Letter of correction from Damian Green:

An error has been identified in the written answer given to the hon. Member for Esher and Walton (Mr Raab) on 1 December 2011.

The full answer given was as follows:

Damian Green Portrait Damian Green
- Hansard - - - Excerpts

[holding answer 7 November 2011]: In 2010-11, SOCA received 6,032 Part 1 European Arrest Warrant requests (relating to individuals who are in the UK) and 256 Part 3 warrants (relating to individuals wanted by the UK).

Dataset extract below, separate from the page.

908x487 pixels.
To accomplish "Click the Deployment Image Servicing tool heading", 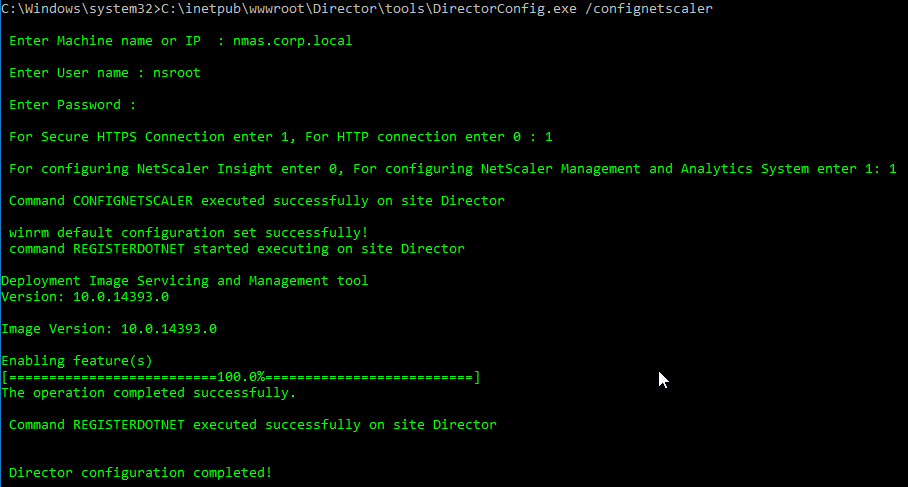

Member states will often issue an EAW to all other member states when the location of the individual sought is not known. The number of requests received, therefore, is not necessarily an indicator of those individuals being in the UK.

The correct answer should have been:

Damian Green Portrait Damian Green
- Hansard - - - Excerpts

[holding answer 7 November 2011]: In 2010-11, SOCA received 5,770 Part 1 European Arrest Warrant requests (relating to individuals who are in the UK) and 256 Part 3 warrants (relating to individuals wanted by the UK).

Member states will often issue an EAW to all other member states when the location of the individual sought is not known. The number of requests received, therefore, is not necessarily an indicator of those individuals being in the UK.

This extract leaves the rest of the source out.